- Born: October 12, 1875 Medina, Ohio
- Died: June 5, 1968 Bloomington, Indiana
- Other name: Inez Maria Eccleston
- Education: Western Reserve University Vassar College Cornell University
- Spouse: Harry Albert Haring
- Scientific career
- Fields: Botany Bryology
- Workplaces: New York Botanical Garden
- Author abbrev. (botany): I. M. Haring

= Inez M. Haring =

American botanist, bryologist and plant collector (1875–1968)

Inez Maria Haring (née Inez Maria Eccleston) (October 12, 1875 - June 5, 1968) was an American botanist and plant collector, best known for her work in bryology as the Assistant Honorary Curator of Mosses at the New York Botanical Garden beginning in 1945.

==Early life and family==
Haring was born Inez Maria Eccleston (to William F. Eccleston and Narcissa Graham Eccleston), on October 12, 1875 in Medina, Ohio. She married writer and editor Harry Albert Haring (November 27, 1875 - October 12, 1937), author of Our Catskill Mountains and editor of The Slabsides Book of John Burroughs, on November 4, 1899 in Cleveland, Ohio. With her husband, she had one son, H. Albert Haring, Jr., who was an Assistant Professor of Economics at Lehigh University.

Haring lived in Cleveland, Ohio from 1876 until 1920. From 1920 until 1963 she spent her summers in the Catskill Mountains (with short appointments at the New York Botanical Garden between 1941 and 1949) and her winters in the Western United States.

Haring was a Daughter of the American Revolution, descended from Gershom Eggleston.

==Career==
Haring graduated from Western Reserve University with a Bachelor of Letters (B.L.) degree in 1898, and a Master of Arts (A.M.) in Mineralogy at Case University in 1899. She was awarded an additional A.M. in Botany from Vassar College in 1934, and additionally began work towards a PhD at Cornell University, although there is no record of her completing this degree, and her year of enrollment is not known. She began working (during the summers and on short-term projects) at the New York Botanical Garden in 1941, in the Elizabeth Gertrude Britton Moss Herbarium, and was appointed the Assistant Honorary Curator of Mosses in 1945.

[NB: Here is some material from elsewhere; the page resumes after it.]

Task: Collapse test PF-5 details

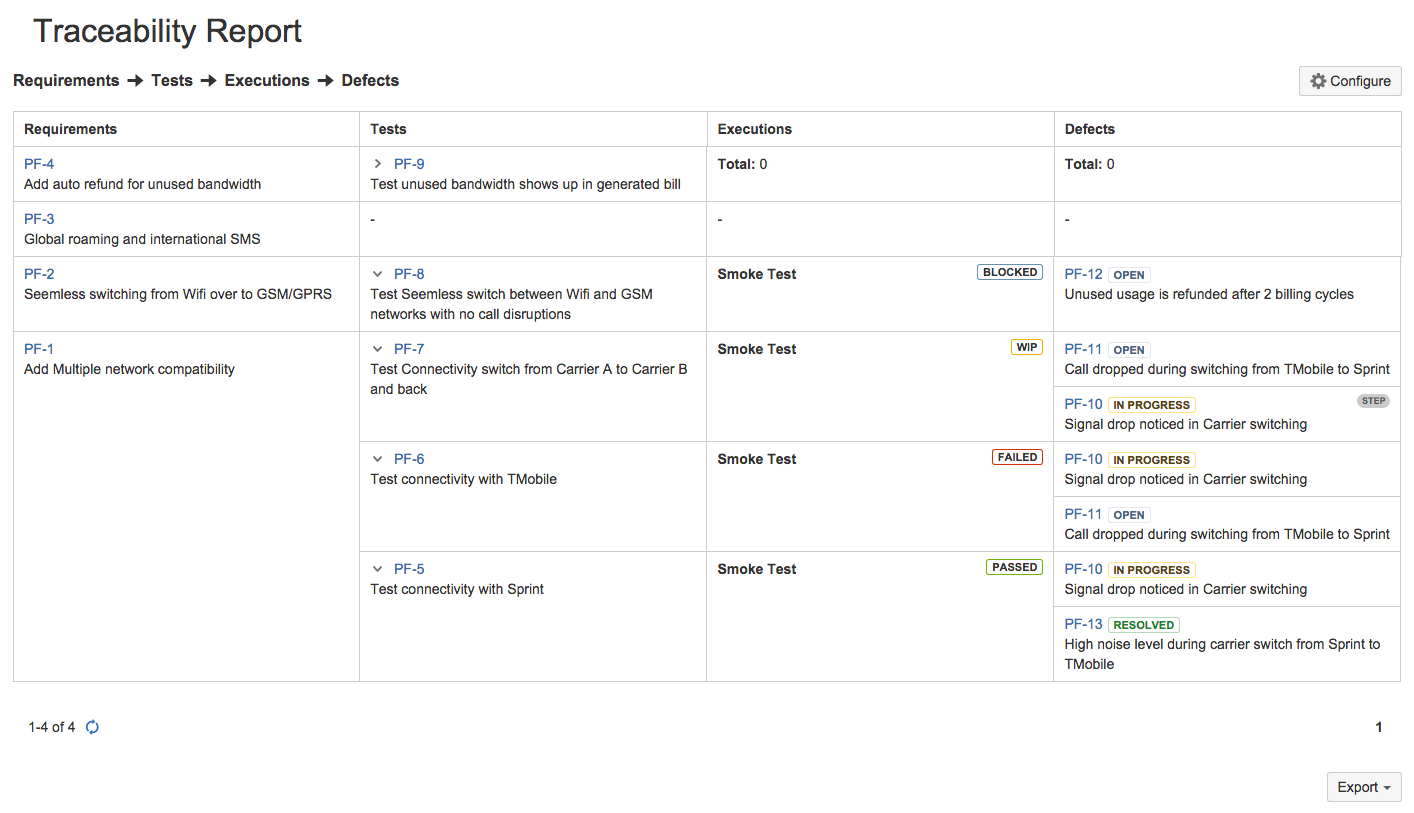Action: pos(377,568)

She worked closely with Abel Joel Grout, rearranging the collections of the Moss Herbarium and travelling with Grout to the American Southwest on specimen collecting trips. She also is listed as a co-author of Grout's work "Moss flora of North America, north of Mexico."

Haring was a member of the Torrey Botanical Society, serving on the Field Committee for the organization. She was also a member of the Sullivant Moss Society, now known as the American Bryological and Lichenological Society. Additionally, she helped develop the Campfire Girls of America Association and wrote for Boys' Life.

==Collections==
The William & Lynda Steere Herbarium of the New York Botanical Garden holds approximately 4,000 of her collections. A selection of these specimens have been digitized and can be viewed through the C. V. Starr Virtual Herbarium. The majority of these bryophyte collections are from New York State and the western United States, specifically Arizona.

At the time of her death in 1968, collections of materials from the Grand Canyon area also resided at the Grand Canyon Museum and the Museum of Northern Arizona in Flagstaff, Arizona.

==Death==
Haring died in 1968 in Bloomington, Indiana, at the age of 92.

==Selected publications==
- Haring, Inez M. "A checklist of the mosses of the state of Arizona." The Bryologist 64, no. 2/3 (1961): 222-240.
- Roberts, Edith Adelaide, and Inez M. Haring. The water relations of the cell walls of certain mosses as a determining factor in their distribution. Chronica Botanica Company, 1937.
- Haring, Inez M. "Plant growth under electric light." The Bryologist 33, no. 6 (1930): 89-99.
- Haring, Inez M. "Mosses Collected by the Robert A. Bartlett Greenland Expedition 1940." The Bryologist 46, no. 3 (1943): 88-91. doi:10.2307/3239037.